Print nothing except the lines of the listing below from the line with "Screen dimensions: 449x265" to the line with "Click the ascending", each exactly as written, both ends included.

START Data to use

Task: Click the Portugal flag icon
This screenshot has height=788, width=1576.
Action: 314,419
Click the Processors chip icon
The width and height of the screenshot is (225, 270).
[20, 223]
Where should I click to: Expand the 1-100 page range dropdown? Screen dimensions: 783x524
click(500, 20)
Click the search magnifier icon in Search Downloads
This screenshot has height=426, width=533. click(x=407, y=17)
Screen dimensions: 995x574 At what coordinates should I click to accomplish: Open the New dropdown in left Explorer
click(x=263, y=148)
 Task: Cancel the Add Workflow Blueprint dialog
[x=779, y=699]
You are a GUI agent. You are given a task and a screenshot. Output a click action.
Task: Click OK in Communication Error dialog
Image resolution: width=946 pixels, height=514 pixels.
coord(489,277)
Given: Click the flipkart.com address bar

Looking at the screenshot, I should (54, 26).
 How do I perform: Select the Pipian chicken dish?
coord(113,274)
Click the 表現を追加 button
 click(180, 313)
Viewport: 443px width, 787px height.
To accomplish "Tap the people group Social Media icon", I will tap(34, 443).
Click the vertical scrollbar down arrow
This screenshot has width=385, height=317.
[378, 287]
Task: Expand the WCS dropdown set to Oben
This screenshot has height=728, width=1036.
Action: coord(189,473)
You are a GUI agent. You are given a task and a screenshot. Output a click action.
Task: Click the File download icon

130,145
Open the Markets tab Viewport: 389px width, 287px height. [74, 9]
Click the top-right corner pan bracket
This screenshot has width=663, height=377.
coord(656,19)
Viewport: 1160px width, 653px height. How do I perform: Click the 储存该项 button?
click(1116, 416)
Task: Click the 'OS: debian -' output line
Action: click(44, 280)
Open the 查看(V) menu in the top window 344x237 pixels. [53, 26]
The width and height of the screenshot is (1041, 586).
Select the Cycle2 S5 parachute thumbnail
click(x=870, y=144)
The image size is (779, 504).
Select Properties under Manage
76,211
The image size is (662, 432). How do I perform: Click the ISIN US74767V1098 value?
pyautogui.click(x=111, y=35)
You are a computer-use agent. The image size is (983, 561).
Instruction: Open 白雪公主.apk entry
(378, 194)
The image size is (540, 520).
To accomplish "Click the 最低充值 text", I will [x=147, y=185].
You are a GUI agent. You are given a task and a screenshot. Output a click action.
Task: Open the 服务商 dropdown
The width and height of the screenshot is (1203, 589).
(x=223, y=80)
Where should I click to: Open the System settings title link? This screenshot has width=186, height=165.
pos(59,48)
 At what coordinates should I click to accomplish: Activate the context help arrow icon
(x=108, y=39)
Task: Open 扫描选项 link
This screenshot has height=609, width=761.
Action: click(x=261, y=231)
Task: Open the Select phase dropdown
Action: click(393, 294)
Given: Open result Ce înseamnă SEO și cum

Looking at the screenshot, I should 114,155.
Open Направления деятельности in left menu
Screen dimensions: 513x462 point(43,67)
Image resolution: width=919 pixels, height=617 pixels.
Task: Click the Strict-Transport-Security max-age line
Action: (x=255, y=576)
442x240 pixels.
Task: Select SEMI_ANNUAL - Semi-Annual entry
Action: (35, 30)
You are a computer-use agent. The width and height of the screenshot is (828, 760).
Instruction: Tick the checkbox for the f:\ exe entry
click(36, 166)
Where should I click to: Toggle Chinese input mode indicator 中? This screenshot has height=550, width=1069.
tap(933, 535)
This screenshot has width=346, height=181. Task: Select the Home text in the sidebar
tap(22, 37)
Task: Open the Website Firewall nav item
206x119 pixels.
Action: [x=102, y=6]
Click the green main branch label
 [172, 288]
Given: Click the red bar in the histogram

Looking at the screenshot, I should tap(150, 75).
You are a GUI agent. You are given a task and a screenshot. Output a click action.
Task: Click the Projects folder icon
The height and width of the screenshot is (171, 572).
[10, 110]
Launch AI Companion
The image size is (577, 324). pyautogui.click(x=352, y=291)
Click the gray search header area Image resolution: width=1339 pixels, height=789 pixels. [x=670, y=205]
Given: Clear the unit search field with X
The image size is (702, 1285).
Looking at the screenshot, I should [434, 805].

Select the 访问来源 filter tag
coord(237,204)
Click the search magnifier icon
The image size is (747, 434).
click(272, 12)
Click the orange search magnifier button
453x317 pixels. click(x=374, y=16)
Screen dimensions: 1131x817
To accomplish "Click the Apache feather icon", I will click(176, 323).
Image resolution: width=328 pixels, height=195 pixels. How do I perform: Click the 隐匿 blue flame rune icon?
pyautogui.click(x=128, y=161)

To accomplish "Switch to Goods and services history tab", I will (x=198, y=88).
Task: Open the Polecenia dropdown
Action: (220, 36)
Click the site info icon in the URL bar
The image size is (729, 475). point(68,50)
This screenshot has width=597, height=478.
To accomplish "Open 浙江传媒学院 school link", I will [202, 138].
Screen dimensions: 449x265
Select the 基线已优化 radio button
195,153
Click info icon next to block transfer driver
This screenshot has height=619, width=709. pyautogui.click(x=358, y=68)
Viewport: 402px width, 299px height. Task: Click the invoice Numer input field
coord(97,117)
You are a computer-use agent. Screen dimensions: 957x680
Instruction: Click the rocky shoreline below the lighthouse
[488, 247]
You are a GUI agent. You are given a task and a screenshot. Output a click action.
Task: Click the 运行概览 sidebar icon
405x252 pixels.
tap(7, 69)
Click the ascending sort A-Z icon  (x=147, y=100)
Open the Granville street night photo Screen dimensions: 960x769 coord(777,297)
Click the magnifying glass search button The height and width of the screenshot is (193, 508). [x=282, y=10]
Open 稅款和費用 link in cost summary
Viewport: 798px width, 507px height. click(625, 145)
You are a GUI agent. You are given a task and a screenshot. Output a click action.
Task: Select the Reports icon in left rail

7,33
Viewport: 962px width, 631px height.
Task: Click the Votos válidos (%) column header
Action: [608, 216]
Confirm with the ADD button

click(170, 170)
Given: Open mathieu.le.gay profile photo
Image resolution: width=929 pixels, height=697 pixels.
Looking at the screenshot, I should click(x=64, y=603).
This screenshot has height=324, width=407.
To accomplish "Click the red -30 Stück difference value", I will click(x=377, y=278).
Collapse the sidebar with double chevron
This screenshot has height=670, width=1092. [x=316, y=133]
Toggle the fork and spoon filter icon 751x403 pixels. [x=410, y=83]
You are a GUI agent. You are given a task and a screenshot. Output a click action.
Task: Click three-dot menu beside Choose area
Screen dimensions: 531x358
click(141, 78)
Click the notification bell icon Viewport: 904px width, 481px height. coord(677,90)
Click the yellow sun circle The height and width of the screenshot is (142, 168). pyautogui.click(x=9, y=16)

END Data to use

__Output for this task__
Screen dimensions: 449x265
Select the 基线已优化 radio button
195,153
Click info icon next to block transfer driver
This screenshot has height=619, width=709. pyautogui.click(x=358, y=68)
Viewport: 402px width, 299px height. Task: Click the invoice Numer input field
coord(97,117)
You are a computer-use agent. Screen dimensions: 957x680
Instruction: Click the rocky shoreline below the lighthouse
[488, 247]
You are a GUI agent. You are given a task and a screenshot. Output a click action.
Task: Click the 运行概览 sidebar icon
405x252 pixels.
tap(7, 69)
Click the ascending sort A-Z icon  (x=147, y=100)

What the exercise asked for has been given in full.